▶ _The task_:
Write out again each line of the material below, unchanged, from the first one to the line that holds "Sergeant (897, 1304)".

▶ _Supplied records_:
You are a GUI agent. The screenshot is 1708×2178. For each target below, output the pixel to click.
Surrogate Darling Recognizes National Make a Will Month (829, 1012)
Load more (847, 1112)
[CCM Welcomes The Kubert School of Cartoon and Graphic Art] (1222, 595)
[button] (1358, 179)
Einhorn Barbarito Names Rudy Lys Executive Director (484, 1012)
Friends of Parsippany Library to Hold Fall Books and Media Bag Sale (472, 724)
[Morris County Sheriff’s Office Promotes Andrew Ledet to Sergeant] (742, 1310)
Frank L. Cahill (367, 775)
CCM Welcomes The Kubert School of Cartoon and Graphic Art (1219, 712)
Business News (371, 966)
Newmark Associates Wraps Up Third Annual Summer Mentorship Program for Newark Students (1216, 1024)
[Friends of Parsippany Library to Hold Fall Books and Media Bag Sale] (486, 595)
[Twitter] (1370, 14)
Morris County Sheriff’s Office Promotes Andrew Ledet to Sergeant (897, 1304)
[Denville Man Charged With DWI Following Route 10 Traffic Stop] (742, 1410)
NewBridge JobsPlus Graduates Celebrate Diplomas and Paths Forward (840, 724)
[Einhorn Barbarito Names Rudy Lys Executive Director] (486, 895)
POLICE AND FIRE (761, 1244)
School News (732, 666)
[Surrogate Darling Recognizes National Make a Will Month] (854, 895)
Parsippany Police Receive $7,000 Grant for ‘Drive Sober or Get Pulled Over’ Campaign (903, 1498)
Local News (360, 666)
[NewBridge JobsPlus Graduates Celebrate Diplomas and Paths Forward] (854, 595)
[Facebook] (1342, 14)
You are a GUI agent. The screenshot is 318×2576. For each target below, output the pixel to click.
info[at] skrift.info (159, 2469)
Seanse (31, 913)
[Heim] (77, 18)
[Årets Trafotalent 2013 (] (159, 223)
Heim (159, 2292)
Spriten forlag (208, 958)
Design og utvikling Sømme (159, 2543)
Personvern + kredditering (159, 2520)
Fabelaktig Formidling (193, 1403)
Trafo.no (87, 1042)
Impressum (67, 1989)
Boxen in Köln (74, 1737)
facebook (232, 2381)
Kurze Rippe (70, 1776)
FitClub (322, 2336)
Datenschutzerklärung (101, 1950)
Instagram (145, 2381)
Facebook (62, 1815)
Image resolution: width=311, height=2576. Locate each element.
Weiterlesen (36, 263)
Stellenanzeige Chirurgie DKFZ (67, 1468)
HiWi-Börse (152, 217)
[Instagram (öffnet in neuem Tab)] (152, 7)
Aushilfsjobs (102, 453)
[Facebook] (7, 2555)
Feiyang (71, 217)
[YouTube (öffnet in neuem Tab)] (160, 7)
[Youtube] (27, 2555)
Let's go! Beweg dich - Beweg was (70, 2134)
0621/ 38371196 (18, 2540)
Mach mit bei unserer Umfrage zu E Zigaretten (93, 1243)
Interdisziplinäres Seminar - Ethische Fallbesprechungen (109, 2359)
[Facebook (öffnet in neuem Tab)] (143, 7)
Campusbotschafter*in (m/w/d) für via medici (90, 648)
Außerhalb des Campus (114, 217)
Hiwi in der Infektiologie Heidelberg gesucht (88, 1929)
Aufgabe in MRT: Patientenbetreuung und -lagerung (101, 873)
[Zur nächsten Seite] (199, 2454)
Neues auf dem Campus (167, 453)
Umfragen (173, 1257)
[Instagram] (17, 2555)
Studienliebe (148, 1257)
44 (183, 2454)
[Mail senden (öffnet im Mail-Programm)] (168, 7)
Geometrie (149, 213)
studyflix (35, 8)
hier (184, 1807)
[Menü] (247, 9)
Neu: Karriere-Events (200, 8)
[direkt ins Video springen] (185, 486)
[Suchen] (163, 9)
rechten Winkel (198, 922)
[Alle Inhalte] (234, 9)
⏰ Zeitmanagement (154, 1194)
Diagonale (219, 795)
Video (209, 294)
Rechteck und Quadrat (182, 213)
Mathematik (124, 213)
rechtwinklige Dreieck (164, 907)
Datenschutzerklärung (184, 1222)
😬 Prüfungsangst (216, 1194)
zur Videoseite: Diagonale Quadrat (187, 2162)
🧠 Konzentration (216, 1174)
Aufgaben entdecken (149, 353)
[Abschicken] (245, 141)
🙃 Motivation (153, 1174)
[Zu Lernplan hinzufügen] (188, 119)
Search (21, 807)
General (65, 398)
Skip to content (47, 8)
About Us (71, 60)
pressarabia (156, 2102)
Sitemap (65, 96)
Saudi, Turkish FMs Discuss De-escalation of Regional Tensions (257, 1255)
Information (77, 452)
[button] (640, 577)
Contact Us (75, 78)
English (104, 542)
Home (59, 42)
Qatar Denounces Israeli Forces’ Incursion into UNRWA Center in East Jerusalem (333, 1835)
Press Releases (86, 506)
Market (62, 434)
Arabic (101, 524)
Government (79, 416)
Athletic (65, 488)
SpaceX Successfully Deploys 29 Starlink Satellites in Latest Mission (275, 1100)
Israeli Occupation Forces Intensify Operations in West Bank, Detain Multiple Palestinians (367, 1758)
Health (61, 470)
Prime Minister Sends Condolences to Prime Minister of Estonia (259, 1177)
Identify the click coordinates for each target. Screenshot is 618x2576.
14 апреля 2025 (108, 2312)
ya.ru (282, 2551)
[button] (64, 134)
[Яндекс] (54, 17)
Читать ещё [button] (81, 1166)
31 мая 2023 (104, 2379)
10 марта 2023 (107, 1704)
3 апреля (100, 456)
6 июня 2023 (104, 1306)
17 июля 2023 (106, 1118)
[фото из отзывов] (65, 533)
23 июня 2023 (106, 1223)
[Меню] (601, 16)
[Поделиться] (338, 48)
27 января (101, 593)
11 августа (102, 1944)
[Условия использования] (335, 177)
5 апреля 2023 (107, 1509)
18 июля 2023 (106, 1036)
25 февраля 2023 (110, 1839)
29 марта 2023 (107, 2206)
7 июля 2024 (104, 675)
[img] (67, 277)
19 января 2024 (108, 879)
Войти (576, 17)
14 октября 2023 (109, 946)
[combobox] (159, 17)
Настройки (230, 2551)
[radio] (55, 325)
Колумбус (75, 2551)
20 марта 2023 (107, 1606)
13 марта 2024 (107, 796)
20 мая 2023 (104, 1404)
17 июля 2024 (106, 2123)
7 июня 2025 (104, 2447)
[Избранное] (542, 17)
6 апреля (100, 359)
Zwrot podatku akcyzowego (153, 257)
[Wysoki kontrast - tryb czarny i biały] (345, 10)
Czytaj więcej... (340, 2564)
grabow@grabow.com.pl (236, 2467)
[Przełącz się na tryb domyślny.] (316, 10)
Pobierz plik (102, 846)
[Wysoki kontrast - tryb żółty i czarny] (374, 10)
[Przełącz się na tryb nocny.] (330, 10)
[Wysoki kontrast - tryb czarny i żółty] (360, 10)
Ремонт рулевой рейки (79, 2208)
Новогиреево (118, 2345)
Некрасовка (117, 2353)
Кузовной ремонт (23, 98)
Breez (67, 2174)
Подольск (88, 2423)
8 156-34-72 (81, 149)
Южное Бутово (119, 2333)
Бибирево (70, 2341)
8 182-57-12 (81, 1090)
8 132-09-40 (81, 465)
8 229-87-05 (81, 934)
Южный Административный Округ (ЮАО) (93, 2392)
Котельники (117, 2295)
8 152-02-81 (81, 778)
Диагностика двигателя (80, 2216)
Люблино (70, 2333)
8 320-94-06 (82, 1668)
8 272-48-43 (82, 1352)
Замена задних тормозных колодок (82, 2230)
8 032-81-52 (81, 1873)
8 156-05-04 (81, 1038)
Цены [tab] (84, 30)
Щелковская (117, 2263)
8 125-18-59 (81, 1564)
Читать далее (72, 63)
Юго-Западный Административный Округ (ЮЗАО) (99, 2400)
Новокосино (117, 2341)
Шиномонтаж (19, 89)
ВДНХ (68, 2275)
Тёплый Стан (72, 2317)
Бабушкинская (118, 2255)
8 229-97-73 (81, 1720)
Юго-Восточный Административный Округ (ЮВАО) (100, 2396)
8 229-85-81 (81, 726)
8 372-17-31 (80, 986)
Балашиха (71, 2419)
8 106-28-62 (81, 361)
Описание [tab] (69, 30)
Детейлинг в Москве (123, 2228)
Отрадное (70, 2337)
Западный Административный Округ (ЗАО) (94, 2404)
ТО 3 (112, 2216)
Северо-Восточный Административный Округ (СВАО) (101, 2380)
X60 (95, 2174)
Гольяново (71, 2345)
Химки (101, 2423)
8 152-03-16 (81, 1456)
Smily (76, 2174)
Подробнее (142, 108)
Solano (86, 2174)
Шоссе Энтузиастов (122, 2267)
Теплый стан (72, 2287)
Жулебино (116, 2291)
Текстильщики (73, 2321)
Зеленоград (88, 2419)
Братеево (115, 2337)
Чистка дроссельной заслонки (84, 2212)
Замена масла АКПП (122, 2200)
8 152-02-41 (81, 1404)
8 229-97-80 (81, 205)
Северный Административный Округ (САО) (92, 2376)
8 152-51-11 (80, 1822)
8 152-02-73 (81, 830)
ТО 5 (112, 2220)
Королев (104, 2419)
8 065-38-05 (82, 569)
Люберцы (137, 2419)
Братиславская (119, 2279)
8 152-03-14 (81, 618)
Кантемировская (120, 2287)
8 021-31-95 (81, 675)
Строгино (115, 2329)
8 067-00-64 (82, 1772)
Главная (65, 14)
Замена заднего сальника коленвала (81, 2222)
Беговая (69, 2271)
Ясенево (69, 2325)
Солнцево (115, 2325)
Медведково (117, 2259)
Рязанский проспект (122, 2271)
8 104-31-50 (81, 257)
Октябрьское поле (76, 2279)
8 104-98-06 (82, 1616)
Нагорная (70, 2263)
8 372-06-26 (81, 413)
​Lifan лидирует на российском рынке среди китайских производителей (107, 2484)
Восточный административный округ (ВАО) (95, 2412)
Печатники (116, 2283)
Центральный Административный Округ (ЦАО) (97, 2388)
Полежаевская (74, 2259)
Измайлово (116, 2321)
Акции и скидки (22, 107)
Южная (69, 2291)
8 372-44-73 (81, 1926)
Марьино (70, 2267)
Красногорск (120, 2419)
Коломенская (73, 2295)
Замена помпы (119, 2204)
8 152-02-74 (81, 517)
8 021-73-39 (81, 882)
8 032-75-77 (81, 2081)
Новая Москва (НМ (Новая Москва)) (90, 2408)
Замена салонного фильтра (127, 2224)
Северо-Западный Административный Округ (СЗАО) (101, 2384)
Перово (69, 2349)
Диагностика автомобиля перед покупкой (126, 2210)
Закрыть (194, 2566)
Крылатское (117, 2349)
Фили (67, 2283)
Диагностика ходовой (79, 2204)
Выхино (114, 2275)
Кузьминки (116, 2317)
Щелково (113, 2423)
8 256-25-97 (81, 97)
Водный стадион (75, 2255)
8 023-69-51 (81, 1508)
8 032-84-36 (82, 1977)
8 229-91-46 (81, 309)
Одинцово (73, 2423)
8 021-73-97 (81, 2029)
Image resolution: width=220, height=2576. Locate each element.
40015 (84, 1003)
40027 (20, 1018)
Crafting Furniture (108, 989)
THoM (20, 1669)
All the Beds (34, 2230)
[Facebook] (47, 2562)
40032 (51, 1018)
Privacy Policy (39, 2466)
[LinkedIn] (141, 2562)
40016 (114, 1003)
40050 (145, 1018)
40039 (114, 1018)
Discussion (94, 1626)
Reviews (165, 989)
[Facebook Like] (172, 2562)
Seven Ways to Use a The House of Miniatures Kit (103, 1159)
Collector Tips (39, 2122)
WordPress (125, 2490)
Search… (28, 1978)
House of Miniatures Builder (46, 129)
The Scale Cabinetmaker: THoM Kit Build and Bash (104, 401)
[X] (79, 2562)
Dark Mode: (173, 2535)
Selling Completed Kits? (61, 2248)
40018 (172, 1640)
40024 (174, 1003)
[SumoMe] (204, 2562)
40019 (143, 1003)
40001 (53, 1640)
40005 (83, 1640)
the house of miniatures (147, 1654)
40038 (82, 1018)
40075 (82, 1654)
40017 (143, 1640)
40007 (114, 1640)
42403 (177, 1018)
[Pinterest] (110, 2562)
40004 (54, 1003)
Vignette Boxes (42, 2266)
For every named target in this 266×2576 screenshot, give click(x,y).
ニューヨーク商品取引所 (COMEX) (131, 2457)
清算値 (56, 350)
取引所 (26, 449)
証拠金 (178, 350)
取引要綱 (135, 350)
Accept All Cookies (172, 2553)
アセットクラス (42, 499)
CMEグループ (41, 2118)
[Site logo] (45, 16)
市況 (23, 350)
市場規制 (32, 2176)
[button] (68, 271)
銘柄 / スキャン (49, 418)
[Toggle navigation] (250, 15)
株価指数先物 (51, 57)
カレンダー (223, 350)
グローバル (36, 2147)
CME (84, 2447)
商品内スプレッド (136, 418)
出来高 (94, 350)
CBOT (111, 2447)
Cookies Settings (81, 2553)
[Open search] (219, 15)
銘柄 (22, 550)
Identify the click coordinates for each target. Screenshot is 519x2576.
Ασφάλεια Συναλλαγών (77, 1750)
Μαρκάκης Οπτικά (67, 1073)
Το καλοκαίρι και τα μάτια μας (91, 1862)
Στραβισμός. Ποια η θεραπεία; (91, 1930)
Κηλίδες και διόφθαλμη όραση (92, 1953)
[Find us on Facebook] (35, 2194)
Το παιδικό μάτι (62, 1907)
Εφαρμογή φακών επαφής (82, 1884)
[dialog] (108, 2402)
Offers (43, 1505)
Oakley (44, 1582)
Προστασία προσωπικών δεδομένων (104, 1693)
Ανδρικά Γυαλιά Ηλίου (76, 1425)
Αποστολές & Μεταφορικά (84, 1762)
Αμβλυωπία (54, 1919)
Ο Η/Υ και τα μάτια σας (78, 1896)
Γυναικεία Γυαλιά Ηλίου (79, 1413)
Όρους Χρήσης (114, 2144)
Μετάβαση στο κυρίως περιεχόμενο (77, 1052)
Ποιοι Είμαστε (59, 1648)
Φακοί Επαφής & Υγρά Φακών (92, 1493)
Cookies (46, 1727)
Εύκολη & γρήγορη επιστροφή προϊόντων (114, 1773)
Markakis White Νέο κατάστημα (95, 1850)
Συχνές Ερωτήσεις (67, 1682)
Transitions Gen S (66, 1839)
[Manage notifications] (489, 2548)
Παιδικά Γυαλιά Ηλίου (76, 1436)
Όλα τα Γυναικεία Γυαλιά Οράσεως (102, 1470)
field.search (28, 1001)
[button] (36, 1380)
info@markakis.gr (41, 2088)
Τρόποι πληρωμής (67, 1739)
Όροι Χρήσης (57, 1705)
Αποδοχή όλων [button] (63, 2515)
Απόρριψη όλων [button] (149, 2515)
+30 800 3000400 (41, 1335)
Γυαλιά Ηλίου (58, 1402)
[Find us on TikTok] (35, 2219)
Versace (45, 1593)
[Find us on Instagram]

▶ _Task response_:
You are a GUI agent. The screenshot is 1708×2178. For each target below, output the pixel to click.
Surrogate Darling Recognizes National Make a Will Month (829, 1012)
Load more (847, 1112)
[CCM Welcomes The Kubert School of Cartoon and Graphic Art] (1222, 595)
[button] (1358, 179)
Einhorn Barbarito Names Rudy Lys Executive Director (484, 1012)
Friends of Parsippany Library to Hold Fall Books and Media Bag Sale (472, 724)
[Morris County Sheriff’s Office Promotes Andrew Ledet to Sergeant] (742, 1310)
Frank L. Cahill (367, 775)
CCM Welcomes The Kubert School of Cartoon and Graphic Art (1219, 712)
Business News (371, 966)
Newmark Associates Wraps Up Third Annual Summer Mentorship Program for Newark Students (1216, 1024)
[Friends of Parsippany Library to Hold Fall Books and Media Bag Sale] (486, 595)
[Twitter] (1370, 14)
Morris County Sheriff’s Office Promotes Andrew Ledet to Sergeant (897, 1304)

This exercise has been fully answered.